The Gepids (Latin: Gepidae, Gipedae) were an East Germanic tribe. They were closely related to, or a subdivision of, the Goths.

They are first recorded in 6th-century historiography as having been allied with the Goths in the invasion of Dacia in c. 260. In the 4th century, they were incorporated into the Hunnic Empire. Under their leader Ardaric, the Gepids united with other Germanic tribes and defeated the Huns at the Battle of Nedao in 454. The Gepids then founded a kingdom centered on Sirmium, known as Gepidia, which was defeated by the Lombards a century later. Remnants of the Gepids were conquered by the Avars later in the 6th century.

Jordanes reports that their name is from gepanta, an insult meaning "sluggish, stolid" (pigra). An Old English form of their name is recorded in Widsith, as Gefþ-, alongside the name of the Wends.

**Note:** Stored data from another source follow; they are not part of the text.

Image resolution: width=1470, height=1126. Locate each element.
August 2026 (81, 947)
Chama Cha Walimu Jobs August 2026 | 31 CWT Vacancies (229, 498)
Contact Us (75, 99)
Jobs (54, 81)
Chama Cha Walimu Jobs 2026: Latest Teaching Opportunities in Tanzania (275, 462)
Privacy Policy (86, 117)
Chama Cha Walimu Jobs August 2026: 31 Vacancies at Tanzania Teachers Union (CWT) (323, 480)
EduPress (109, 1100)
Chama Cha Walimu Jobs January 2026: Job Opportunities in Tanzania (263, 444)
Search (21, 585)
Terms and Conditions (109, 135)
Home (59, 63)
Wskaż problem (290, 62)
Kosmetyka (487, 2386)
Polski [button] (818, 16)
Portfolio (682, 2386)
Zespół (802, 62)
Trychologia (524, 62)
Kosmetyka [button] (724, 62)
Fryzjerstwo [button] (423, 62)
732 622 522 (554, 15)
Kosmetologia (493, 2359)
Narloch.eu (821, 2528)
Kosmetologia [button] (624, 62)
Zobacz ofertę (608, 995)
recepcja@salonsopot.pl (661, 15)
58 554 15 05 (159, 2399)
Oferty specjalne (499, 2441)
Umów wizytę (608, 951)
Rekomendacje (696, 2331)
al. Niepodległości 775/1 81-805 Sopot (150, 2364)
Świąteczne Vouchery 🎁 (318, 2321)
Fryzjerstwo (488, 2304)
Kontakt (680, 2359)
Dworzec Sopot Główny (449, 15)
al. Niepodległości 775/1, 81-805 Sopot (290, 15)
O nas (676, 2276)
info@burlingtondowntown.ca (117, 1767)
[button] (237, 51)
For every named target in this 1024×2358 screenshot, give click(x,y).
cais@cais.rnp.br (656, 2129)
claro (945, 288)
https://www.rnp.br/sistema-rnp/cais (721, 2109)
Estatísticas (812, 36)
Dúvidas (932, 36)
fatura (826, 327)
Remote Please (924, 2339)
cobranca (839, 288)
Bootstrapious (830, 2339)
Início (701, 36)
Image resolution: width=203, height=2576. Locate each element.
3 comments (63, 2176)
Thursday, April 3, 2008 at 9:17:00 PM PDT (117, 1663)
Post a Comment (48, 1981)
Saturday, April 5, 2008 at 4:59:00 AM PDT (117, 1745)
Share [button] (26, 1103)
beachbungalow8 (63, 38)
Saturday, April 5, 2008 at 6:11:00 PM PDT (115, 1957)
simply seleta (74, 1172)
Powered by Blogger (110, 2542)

The Gepids were the "most shadowy of all the major Germanic peoples of the migration period", according to historian Malcolm Todd. Neither Tacitus nor Ptolemy mentioned them in their detailed lists of the "barbarians", suggesting that the Gepids emerged only in the 3rd century AD. The first sporadic references to them, which were recorded in the late 3rd century, show that they lived north of the frontier of the Roman Empire. The 6th-century Byzantine writer, Procopius, listed the Gepids among the "Gothic nations", along with the Vandals, Visigoths and Goths proper, in his Wars of Justinian. According to historian Walter Goffart, Jordanes' remark shows that Byzantine scholars had invented a concept of the "Gothic nations, sharing the same language, white bodies, blond hair, and Arian form of Christianity".